(Saved entries)
▶

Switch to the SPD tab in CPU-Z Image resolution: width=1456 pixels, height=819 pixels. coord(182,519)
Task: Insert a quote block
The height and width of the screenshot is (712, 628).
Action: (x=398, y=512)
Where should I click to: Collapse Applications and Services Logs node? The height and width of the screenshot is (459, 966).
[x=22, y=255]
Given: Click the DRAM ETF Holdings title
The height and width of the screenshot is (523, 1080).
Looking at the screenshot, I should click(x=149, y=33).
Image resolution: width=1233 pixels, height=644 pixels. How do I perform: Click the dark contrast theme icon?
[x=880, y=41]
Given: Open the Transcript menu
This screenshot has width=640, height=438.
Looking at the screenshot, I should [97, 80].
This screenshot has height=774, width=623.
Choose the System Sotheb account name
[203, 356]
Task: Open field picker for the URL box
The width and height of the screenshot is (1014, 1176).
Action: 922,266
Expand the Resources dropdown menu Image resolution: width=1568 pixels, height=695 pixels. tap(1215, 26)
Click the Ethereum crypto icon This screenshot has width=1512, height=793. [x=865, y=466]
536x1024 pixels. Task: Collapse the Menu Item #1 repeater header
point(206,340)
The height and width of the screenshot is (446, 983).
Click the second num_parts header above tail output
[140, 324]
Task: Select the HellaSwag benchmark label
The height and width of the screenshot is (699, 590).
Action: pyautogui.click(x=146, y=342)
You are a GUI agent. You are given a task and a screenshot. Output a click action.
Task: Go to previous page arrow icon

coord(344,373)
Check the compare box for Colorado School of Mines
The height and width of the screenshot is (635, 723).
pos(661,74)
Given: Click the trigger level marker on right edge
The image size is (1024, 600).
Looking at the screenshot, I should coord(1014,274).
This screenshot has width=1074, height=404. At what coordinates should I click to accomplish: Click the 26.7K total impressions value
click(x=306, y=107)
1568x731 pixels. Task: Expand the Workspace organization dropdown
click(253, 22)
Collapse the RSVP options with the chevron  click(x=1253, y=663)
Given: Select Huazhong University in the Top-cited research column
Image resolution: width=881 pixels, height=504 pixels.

◀

Where a line of the records holds the word "Open", copy that line.

Given: Open the Transcript menu
Task: Open field picker for the URL box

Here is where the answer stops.